## Exercise description
Would you return, word for word, the lines of the data below from the line with "is (779, 1160)." through the line with "Task: Click the open-book icon in side panel", and no others?

· · · · ·

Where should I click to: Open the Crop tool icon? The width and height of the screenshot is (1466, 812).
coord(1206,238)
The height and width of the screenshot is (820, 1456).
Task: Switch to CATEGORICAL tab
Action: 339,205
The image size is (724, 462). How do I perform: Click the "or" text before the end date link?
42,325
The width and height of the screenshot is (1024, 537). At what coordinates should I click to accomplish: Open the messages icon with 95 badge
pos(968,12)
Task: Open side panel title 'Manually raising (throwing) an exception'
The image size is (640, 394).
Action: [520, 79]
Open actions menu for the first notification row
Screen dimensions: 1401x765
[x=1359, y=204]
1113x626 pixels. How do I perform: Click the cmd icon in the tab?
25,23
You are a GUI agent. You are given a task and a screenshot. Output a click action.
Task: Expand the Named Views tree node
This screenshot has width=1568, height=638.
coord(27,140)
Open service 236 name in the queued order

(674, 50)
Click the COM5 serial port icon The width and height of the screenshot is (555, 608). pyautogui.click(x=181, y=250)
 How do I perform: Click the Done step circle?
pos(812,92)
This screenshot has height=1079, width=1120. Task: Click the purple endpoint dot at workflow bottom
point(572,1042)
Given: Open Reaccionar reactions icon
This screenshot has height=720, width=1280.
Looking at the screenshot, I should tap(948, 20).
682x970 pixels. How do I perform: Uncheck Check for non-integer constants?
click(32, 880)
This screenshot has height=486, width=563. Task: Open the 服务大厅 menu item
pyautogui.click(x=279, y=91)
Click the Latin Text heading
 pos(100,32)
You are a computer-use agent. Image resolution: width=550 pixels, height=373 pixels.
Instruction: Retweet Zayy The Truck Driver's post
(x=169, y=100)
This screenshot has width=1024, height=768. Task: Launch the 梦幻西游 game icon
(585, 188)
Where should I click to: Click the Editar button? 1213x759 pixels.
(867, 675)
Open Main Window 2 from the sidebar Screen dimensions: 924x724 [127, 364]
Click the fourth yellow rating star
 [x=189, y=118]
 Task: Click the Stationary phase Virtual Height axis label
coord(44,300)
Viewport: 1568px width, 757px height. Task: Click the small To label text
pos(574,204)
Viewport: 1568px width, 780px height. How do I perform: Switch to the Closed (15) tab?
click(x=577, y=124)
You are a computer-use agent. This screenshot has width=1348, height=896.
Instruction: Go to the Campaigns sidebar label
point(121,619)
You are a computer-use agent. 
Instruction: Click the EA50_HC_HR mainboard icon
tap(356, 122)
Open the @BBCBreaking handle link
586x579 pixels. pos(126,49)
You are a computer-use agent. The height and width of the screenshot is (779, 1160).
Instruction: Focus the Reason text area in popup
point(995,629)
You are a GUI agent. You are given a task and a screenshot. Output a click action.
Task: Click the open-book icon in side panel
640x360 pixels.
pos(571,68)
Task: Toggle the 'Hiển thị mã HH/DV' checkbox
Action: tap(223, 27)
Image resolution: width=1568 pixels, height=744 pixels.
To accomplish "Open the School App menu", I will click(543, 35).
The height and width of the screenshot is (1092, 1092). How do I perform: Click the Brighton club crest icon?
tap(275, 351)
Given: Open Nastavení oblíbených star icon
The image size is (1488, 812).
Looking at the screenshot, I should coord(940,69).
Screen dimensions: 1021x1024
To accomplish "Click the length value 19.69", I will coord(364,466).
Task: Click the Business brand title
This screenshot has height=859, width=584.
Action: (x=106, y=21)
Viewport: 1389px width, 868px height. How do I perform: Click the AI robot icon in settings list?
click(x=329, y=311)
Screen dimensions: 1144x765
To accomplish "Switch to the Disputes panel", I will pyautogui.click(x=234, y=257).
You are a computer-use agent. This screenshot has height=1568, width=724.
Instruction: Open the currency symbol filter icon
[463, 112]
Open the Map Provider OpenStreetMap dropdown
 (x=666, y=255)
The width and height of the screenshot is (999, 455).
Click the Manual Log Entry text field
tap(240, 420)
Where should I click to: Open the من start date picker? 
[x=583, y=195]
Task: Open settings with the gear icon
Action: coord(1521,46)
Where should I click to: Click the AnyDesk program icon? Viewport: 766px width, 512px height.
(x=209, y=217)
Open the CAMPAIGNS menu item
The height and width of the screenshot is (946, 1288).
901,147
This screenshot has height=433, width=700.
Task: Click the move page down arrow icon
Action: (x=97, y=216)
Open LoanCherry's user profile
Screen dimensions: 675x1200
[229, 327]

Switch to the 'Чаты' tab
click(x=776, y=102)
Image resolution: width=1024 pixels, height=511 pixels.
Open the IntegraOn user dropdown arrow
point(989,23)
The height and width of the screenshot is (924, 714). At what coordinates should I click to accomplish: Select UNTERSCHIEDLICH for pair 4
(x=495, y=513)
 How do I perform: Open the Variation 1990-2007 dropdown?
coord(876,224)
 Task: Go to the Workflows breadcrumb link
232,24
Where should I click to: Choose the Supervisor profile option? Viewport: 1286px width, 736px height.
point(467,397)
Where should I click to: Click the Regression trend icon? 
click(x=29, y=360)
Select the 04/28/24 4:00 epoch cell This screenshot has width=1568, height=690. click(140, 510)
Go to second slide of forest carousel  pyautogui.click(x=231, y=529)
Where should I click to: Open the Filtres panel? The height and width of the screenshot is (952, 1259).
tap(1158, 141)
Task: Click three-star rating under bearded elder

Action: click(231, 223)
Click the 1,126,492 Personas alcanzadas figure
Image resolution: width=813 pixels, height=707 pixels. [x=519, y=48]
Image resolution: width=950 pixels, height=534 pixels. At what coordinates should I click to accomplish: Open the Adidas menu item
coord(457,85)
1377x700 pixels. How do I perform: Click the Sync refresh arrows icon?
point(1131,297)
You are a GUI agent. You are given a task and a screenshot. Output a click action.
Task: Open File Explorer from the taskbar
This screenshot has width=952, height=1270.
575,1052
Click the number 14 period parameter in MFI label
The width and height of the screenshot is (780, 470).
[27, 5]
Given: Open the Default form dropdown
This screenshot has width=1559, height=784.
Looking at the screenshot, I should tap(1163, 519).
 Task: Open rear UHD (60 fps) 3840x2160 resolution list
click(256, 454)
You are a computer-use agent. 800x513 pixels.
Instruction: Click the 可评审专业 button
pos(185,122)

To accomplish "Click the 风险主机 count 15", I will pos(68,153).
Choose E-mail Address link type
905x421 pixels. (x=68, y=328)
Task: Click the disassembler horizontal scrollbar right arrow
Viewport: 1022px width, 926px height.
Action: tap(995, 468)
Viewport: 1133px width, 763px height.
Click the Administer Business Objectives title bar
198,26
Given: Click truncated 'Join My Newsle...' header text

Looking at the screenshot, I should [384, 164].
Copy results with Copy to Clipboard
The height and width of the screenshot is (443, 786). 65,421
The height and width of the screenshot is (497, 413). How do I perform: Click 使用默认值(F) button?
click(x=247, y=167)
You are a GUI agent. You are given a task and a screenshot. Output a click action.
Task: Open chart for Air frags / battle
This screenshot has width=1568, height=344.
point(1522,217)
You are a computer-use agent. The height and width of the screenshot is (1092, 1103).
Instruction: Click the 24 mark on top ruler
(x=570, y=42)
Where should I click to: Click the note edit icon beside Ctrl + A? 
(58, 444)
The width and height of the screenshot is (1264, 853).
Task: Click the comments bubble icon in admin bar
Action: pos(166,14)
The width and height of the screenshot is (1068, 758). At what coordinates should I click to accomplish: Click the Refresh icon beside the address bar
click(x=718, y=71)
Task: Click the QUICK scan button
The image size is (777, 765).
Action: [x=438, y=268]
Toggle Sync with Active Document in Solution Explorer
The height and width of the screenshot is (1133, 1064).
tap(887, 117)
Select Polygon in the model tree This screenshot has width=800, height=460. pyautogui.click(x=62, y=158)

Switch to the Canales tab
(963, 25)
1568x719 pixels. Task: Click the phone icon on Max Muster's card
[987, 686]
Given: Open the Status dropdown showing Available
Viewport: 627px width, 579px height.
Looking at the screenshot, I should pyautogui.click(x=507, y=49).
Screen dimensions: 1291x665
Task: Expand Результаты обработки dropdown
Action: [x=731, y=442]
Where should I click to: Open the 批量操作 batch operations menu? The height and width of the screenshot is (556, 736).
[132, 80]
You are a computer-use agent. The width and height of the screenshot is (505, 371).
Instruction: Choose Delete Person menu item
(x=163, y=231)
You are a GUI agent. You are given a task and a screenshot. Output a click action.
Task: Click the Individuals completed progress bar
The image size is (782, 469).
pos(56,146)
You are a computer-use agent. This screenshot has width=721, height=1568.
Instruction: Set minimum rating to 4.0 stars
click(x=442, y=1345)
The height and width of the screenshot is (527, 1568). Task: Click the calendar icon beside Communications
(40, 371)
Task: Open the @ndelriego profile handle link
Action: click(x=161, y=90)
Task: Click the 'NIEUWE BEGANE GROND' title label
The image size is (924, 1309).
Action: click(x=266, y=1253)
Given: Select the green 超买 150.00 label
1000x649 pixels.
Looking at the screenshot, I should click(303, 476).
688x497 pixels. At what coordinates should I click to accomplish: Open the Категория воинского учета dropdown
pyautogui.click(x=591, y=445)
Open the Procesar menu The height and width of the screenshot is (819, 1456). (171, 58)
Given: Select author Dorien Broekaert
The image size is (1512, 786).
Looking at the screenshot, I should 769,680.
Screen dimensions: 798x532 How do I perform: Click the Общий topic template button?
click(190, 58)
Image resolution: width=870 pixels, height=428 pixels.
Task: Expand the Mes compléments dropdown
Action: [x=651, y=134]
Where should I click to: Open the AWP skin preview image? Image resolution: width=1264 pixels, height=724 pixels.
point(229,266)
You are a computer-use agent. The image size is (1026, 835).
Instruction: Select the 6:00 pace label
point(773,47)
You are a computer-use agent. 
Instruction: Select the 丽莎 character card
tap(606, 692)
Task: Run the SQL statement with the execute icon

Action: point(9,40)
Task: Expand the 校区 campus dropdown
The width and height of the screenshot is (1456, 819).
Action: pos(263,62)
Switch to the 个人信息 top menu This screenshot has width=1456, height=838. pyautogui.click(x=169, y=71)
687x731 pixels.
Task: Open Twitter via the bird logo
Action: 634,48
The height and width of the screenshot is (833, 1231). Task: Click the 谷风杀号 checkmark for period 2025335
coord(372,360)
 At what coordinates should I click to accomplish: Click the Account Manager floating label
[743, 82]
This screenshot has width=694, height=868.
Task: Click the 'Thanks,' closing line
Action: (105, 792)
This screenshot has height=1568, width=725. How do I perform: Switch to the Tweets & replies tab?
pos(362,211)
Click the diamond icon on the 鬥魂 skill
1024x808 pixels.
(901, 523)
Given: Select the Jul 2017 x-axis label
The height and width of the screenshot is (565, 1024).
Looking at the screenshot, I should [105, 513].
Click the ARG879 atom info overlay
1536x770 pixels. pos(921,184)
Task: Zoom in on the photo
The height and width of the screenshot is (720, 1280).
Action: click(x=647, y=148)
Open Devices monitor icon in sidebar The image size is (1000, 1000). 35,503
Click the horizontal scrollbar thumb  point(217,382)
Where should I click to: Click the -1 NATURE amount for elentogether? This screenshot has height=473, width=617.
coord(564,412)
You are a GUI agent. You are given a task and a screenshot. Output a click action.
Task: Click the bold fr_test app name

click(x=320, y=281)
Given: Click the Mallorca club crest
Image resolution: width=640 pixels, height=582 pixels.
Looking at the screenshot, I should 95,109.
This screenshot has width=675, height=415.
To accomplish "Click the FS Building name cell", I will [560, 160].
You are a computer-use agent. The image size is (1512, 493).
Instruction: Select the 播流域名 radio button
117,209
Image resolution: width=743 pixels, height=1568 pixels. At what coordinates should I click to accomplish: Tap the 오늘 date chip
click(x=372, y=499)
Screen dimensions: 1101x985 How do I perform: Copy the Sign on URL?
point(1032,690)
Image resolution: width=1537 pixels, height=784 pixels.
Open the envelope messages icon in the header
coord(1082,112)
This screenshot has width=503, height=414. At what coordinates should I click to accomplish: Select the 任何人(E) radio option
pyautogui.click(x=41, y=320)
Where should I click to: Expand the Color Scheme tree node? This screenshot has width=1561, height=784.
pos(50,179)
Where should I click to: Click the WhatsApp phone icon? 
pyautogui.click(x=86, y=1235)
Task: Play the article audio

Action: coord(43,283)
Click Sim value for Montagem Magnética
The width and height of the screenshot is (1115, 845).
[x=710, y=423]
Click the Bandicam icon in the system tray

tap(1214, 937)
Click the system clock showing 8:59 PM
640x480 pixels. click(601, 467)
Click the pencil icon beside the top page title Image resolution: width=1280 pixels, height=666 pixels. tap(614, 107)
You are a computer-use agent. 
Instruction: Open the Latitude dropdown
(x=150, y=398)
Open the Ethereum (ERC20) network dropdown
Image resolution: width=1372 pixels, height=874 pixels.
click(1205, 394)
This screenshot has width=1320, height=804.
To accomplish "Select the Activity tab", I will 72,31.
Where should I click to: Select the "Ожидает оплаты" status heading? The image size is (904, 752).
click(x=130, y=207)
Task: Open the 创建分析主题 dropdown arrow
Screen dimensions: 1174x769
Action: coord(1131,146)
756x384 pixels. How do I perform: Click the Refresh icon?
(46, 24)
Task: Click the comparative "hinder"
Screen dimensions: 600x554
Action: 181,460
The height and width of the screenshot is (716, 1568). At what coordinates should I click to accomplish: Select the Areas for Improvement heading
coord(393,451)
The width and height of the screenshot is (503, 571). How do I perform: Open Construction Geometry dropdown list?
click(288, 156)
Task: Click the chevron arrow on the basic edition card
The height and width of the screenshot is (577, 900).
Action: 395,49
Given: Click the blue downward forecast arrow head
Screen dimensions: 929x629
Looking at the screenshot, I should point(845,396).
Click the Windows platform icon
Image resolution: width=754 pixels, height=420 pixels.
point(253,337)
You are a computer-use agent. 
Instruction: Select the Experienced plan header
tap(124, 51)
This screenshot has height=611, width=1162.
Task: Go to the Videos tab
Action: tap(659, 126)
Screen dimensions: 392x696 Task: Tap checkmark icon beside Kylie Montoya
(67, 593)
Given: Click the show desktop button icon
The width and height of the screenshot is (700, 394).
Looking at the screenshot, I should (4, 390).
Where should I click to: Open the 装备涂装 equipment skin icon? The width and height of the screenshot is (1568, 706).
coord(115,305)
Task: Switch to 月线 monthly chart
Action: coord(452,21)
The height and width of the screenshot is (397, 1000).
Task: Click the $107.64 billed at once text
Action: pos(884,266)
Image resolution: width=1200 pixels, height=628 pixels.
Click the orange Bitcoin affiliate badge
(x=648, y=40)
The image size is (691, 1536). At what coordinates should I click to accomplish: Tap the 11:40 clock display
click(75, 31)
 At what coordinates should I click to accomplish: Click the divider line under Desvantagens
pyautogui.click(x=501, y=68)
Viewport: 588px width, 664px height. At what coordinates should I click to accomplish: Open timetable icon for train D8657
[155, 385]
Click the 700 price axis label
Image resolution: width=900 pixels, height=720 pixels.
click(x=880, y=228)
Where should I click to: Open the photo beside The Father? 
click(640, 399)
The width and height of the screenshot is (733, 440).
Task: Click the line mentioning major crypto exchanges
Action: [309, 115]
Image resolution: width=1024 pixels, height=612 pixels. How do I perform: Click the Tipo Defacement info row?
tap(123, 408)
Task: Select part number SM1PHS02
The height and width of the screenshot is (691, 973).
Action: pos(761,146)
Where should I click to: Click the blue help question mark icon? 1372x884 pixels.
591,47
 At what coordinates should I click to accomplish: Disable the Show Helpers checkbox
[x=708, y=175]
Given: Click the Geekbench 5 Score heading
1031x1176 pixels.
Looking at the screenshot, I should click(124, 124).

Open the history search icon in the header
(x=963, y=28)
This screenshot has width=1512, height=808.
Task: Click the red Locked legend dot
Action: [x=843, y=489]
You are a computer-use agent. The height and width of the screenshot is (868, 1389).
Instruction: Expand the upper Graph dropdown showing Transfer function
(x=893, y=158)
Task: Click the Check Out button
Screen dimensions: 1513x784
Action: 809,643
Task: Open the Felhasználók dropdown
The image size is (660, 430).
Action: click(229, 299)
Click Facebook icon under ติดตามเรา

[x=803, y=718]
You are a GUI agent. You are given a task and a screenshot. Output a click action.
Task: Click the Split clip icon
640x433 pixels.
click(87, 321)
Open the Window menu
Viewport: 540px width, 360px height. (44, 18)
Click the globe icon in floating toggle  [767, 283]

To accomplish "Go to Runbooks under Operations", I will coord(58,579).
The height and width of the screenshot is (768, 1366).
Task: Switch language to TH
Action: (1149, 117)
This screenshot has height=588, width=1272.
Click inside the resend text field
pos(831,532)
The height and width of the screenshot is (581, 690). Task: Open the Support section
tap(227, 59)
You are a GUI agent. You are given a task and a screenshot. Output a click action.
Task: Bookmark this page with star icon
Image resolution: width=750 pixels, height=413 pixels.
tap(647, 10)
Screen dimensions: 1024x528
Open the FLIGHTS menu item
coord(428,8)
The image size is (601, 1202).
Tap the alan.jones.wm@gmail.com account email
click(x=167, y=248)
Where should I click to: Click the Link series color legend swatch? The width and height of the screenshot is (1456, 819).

· · · · ·

## Answer space
You are a computer-use agent. The height and width of the screenshot is (779, 1160).
Instruction: Focus the Reason text area in popup
point(995,629)
You are a GUI agent. You are given a task and a screenshot. Output a click action.
Task: Click the open-book icon in side panel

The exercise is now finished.